La commission du budget et de l'administration poursuit ses travaux après cette suspension. Est-ce qu'on peut disposer de l'amendement proposé par le député de Sainte-Marie?

M. Clair: Si le député de Sainte-Marie acceptait que je fasse mienne une partie de son amendement et que j'y fasse une modification pour que le deuxième alinéa se lise comme suit: À défaut d'entente sur le différend, ce rapport doit être rendu public...

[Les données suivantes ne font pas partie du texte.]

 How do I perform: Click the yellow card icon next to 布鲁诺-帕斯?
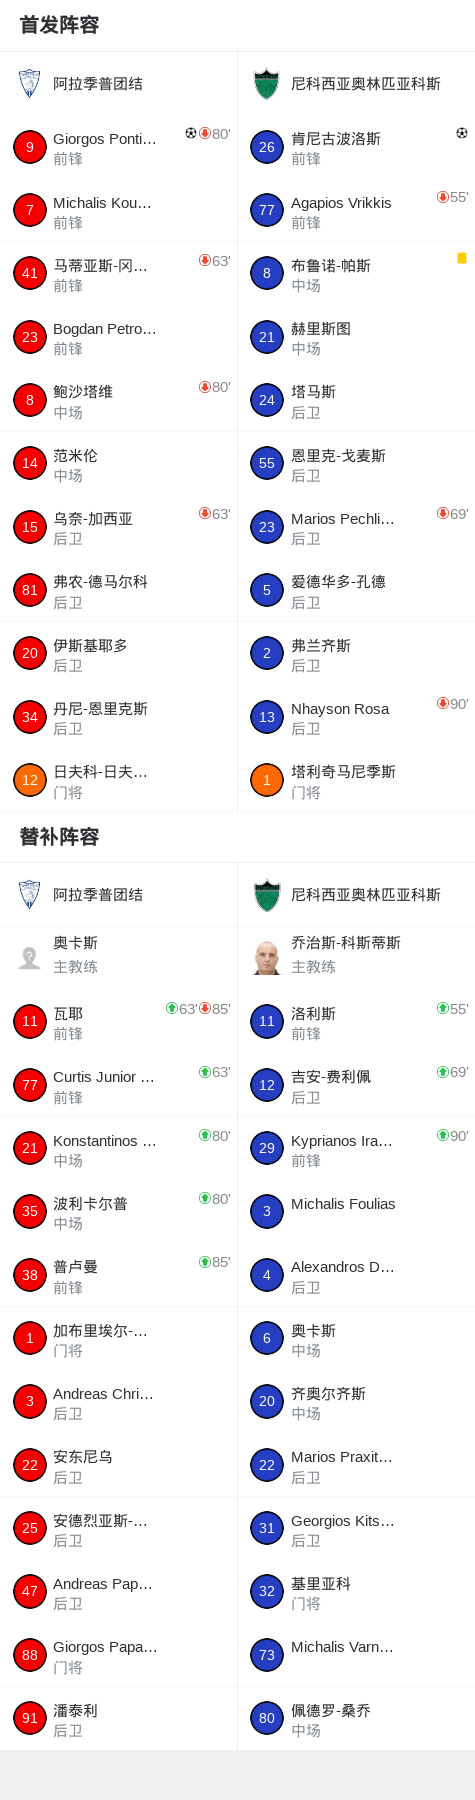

M. Bisaillon: L'ex-député de Bourget...

M. Clair: Je répète, je pense que, lors du conciliabule qui a eu lieu lors de la suspension, on a tenté d'avoir la formulation idéale. Ce que je proposais, c'était que le deuxième alinéa se lise comme suit: À défaut d'entente sur le différend, ce rapport doit être rendu public.

M. Bisaillon: L'ex-député de Bourget, le Dr Laurin, dirait que c'est superfétatoire. L'article commence par "À défaut d'entente". Autrement dit, l'article dit que le médiateur doit fournir un rapport s'il n'y a pas d'entente parce que, s'il y a entente, il n'aura plus besoin de rapport de médiation. Ce qui est l'objet de la médiation, c'est de rapprocher les parties. Le médiateur va travailler avec ces gens pour une période de 60 jours; s'ils s'entendent, il n'y aura pas de rapport de médiation, il y aura une entente entre les parties. S'ils ne s'entendent pas, mais qu'ils sont proches d'une entente et qu'ils ont besoin de plus de temps pour s'entendre et pour consulter, c'est le troisième paragraphe de l'article qui va jouer. La période prévue par le premier alinéa peut être prolongée avec l'accord des parties. Les parties auront un intérêt à prolonger.

Je n'ai pas d'objection à ce que le ministre le dise ainsi, mais, comme le disait l'ex-député de Bourget, c'est superfétatoire. L'ensemble du paragraphe prévoit un rapport uniquement lorsque c'est à défaut d'entente. Forcément, ce rapport doit être rendu public. Je le relis au premier paragraphe: "À défaut d'entente", c'est déjà marqué. Je ne sais pas ce que le ministre en pense, mais il me semble que c'est déjà marqué.

Je comprends que, pour certains, trop fort ne casse pas, mais dans nos lois, on a avantage à ce que les gens comprennent du premier coup.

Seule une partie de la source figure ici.